WHAT THE TASK REQUIRES: Pull out every line below that contains the word "header", matching case exactly.

── RECORDS FOR THE EXERCISE ──

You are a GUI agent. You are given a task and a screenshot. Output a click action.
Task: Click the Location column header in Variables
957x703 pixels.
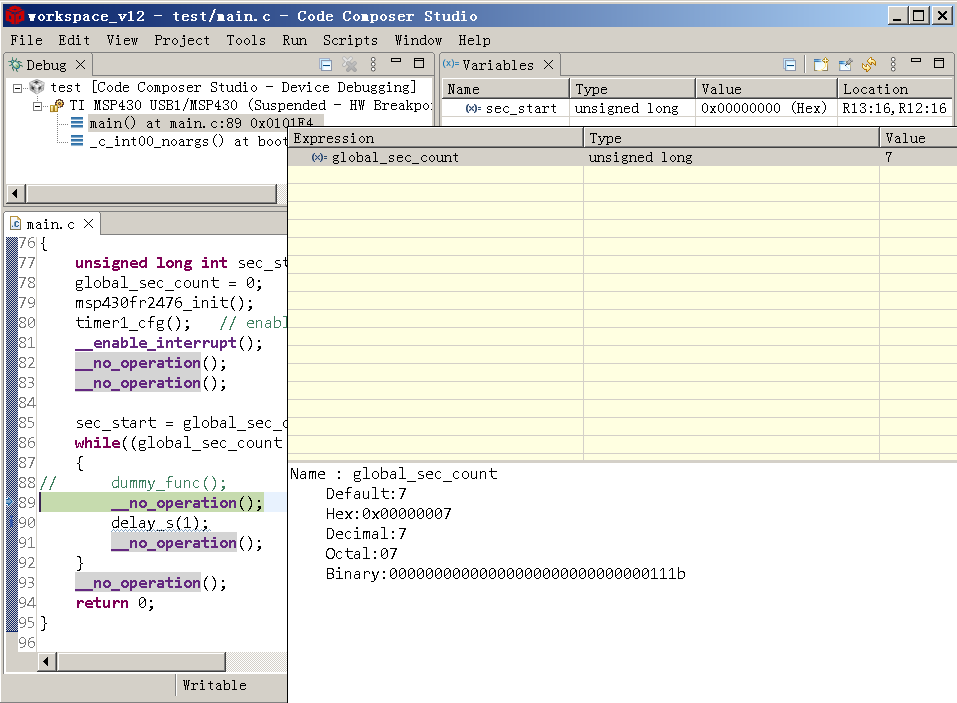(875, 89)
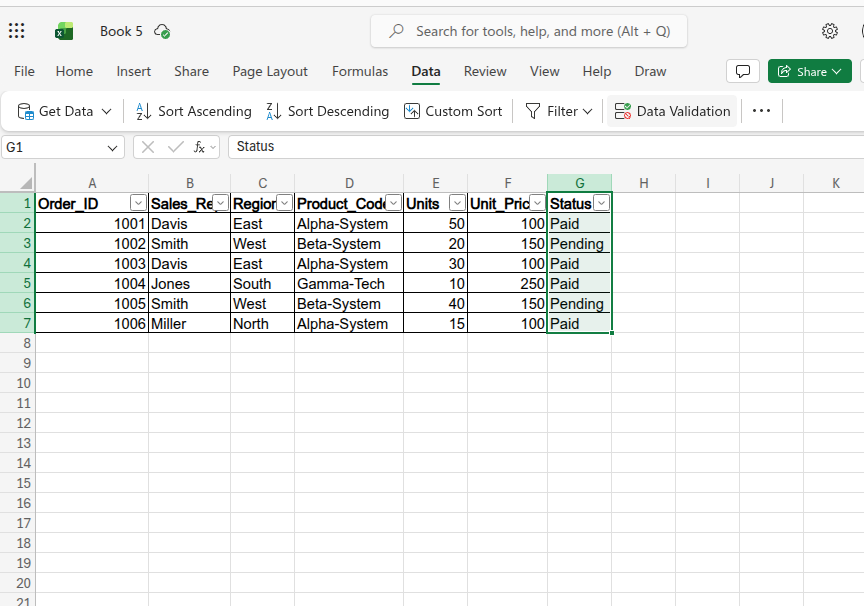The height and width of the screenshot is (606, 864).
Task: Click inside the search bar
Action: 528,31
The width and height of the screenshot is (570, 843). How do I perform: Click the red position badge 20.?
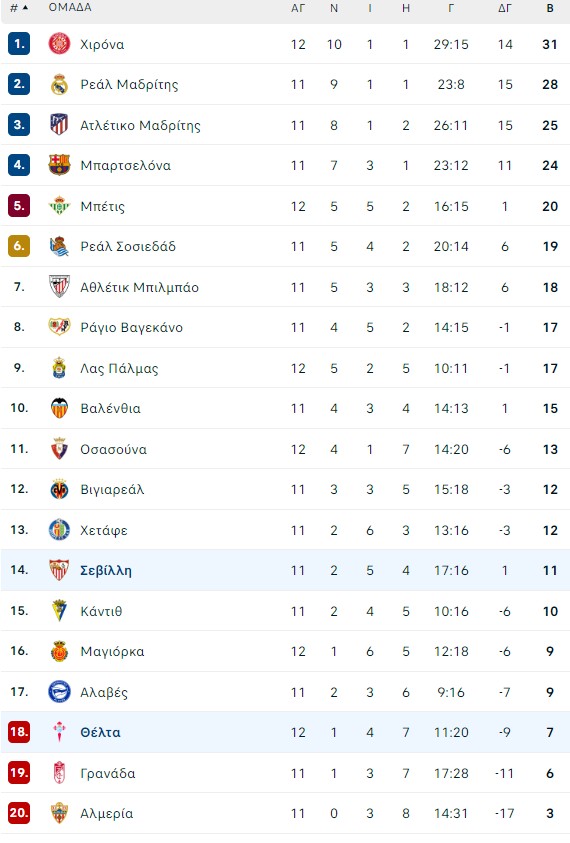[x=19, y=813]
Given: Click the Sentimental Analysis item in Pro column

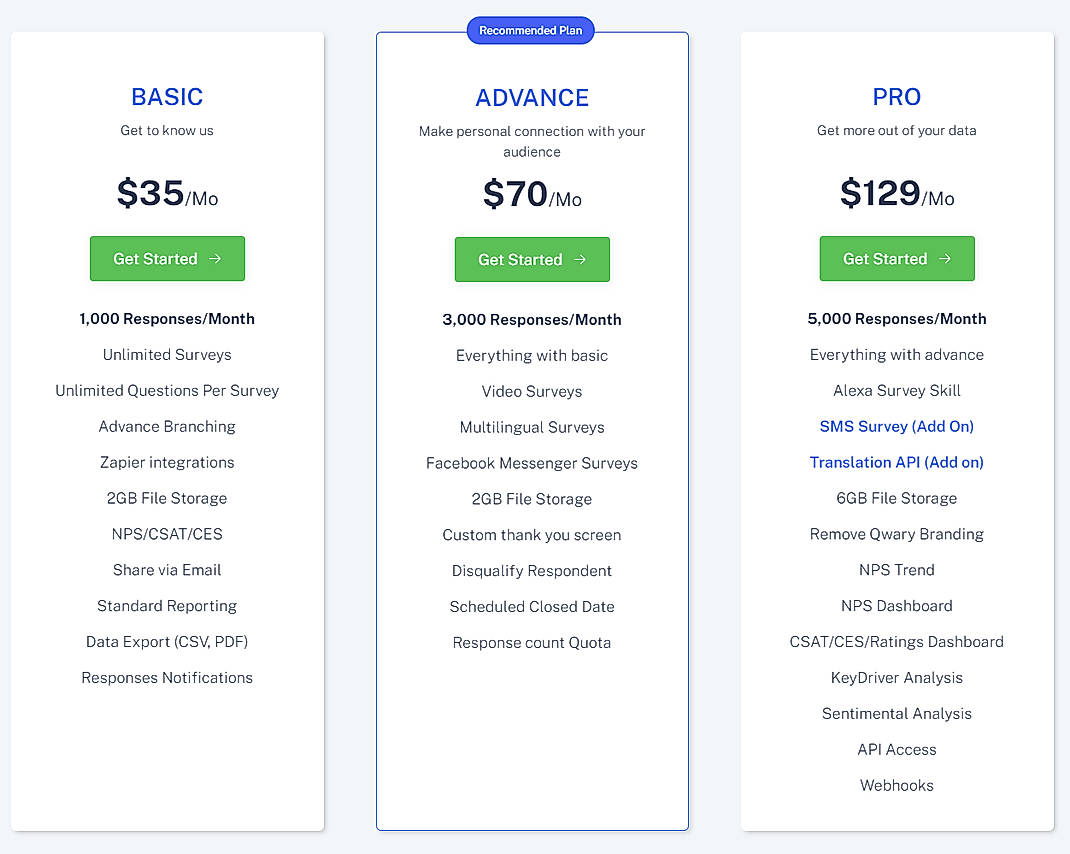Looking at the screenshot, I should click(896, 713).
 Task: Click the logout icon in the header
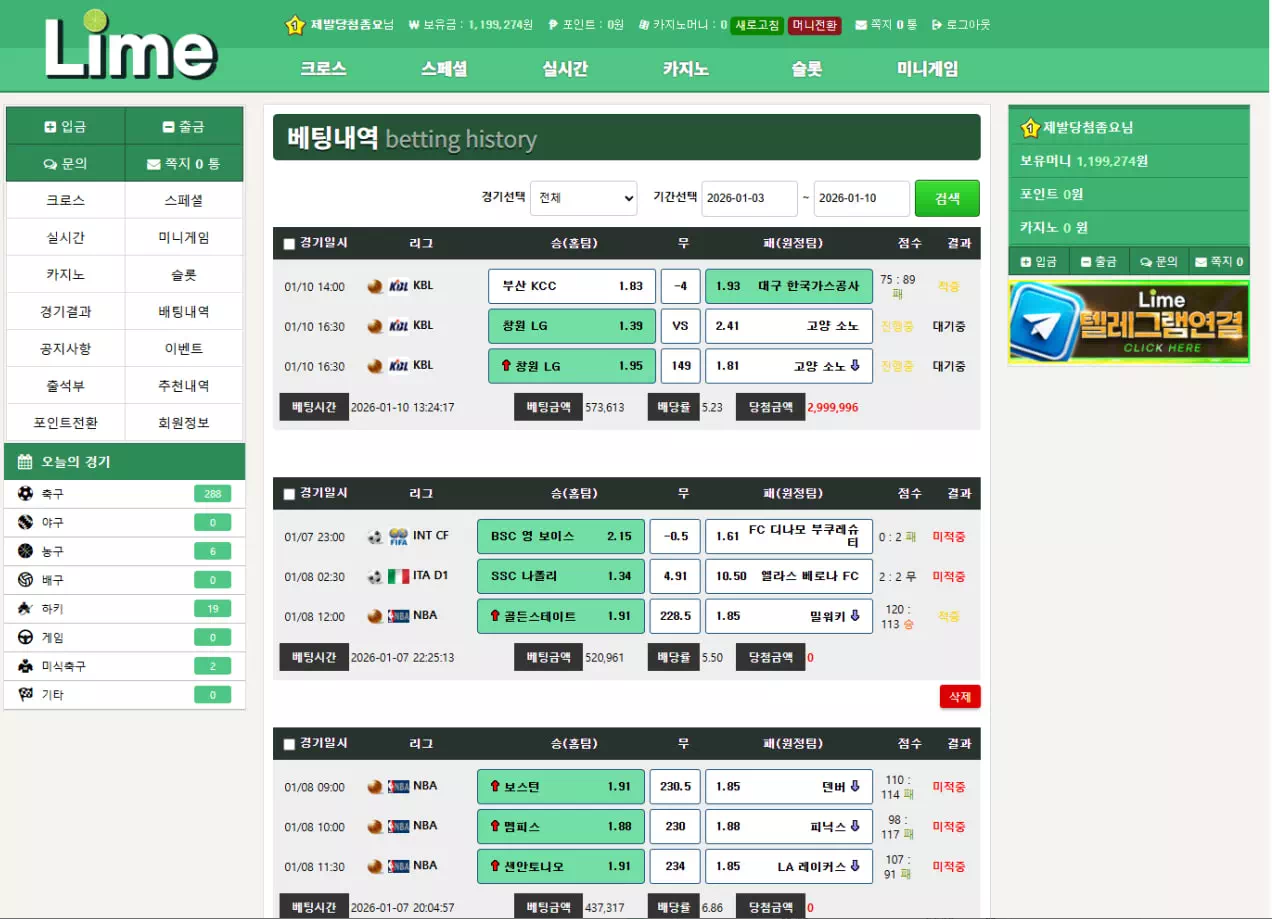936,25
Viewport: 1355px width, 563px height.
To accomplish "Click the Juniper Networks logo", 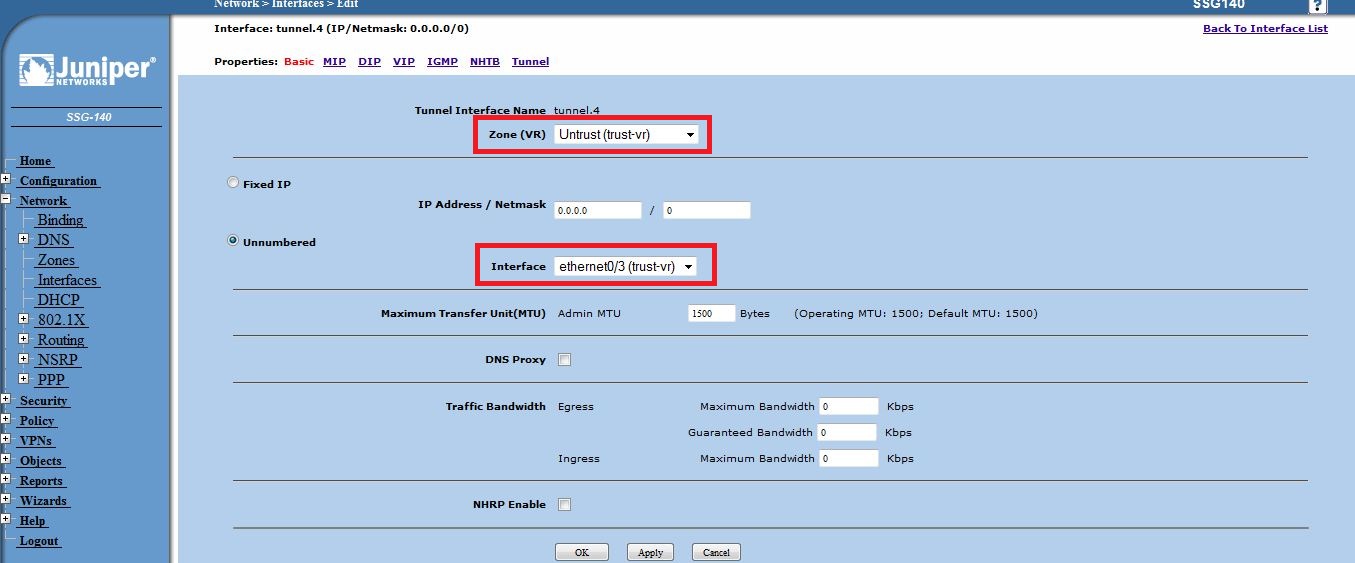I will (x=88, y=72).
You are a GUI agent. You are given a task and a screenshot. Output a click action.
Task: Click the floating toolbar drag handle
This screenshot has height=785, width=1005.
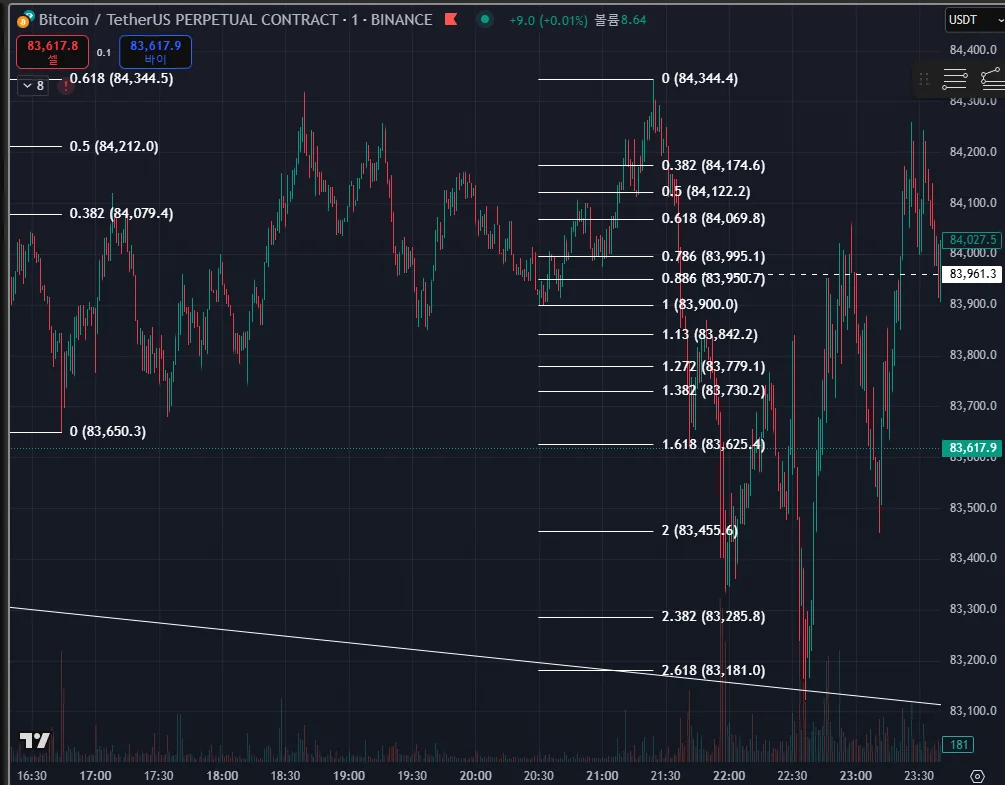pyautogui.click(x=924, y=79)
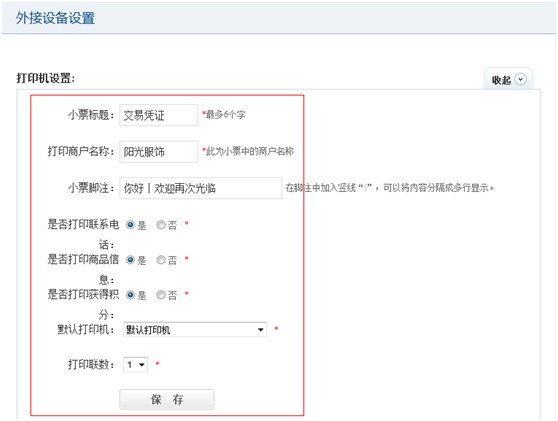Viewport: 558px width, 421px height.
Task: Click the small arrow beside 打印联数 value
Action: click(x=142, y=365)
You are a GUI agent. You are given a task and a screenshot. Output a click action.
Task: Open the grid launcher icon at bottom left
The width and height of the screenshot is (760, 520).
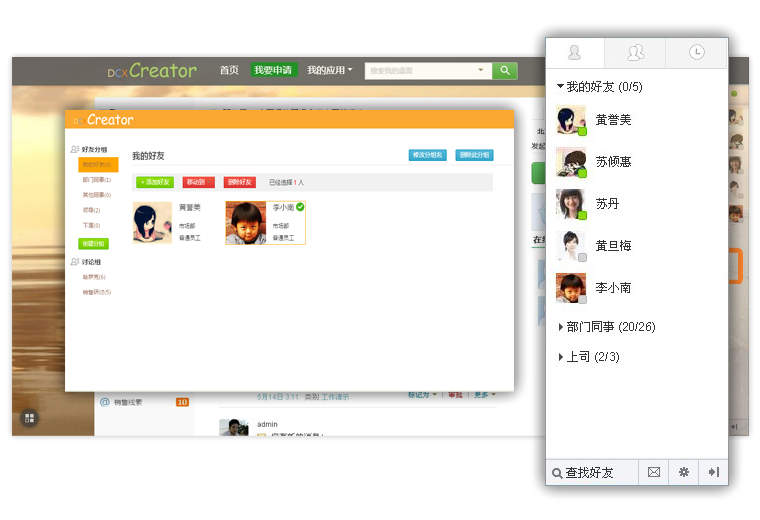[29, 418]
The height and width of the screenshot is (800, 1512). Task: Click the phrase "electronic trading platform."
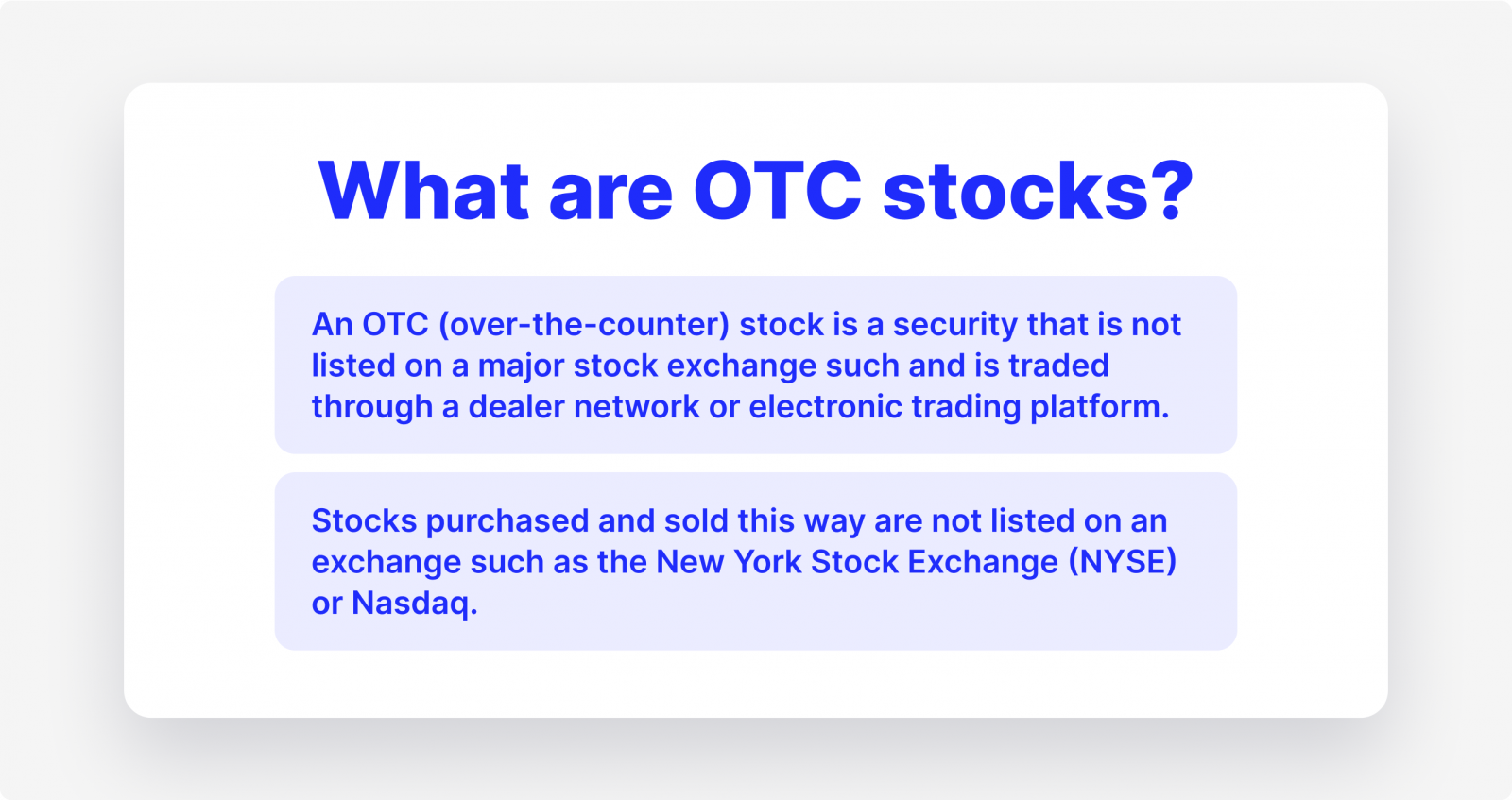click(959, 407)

───

CORRECT RESULT:
Task: Click the Location column header in Variables
 Task: Click the logout icon in the header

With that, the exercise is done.